In an interview with The Morning Advertiser, Purity Brewing co-founder Paul Halsey stressed that the onus was on breweries to “have those awkward conversations” with pubs that were failing to deliver on cask beer quality, but urged pubs to use the “completely unique” dispense method to their advantage.
"Cask beer is completely unique to the on-trade and cask beer is in our DNA,” he said. “Pubs are absolutely in our DNA. It is a unique part of British culture and it is something we should really support as a brewery and as a nation. There is nothing else like a British pub at all.”
Halsey added: “When it is on form, there is no better drink that cask beer, but it can be the worst drinking experience when it is wrong. Therefore, it is in our interests to get it absolutely right, and to do that you've got to be passionate about it and you've got to deliver training and be prepared to have those awkward conversations with customers who aren't getting it right.

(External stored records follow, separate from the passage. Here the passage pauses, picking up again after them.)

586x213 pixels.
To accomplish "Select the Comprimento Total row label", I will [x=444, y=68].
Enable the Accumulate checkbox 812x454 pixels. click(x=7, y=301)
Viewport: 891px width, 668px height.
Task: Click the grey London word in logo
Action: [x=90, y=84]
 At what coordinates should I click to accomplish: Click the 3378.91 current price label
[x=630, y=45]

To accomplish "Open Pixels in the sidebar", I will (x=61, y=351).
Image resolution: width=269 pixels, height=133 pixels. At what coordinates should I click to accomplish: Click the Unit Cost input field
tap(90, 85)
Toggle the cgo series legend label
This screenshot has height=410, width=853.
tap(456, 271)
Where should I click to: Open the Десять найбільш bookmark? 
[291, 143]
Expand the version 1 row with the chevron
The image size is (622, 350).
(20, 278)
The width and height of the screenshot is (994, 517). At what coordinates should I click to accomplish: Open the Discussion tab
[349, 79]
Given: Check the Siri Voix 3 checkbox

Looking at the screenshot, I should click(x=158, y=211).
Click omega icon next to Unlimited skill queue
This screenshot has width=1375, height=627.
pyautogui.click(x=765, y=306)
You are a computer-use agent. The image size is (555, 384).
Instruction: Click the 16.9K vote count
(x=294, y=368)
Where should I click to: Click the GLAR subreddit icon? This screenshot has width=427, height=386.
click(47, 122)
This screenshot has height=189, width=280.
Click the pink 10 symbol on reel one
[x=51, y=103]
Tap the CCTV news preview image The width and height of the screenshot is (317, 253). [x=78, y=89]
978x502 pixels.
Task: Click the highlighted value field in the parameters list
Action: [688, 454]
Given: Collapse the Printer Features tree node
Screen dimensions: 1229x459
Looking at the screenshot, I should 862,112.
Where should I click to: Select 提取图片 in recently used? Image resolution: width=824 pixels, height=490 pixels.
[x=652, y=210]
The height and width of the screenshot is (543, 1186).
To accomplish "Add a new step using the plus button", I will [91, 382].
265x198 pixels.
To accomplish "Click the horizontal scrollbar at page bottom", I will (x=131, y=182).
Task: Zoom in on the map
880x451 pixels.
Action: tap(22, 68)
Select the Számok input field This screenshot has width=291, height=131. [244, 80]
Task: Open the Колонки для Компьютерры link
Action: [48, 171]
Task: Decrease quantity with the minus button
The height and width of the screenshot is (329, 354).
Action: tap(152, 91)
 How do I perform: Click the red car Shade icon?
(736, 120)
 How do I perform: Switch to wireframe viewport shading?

“If the quality is not right and the pub is not delivering then why should it be in business? Of course it shouldn't. Pubs have to be relevant. They have to have great service, great beer and great food. Pubs that do that will be successful. Younger people going out are drinking less but looking for better quality and a better experience. Pubs have to deliver a great experience to survive.”
Great consistency and quality
Halsey added that one of the major factors behind his brewery’s reputation for quality cask beer was down to its insistence on working directly with pubs rather than through distributors.
We've built an invaluable reputation up over the years of great consistency and great quality, and great tasting beers,” he said. “That is because we put quality at the top of our agenda in everything we do from the brewing process through the whole chain to the dispense. We don't use wholesalers; we deal direct with all our customers so we know nearly every customer we have and can work with them on quality and, if there are issues, we can react.
“Most brewers brew really good beer, the problem is at the point of dispense where it can go wrong,” he continued. “It is absolutely at the top of our agenda to get quality right at the point of dispense, whether that is correct cooling equipment or training in-house or visiting the pubs direct.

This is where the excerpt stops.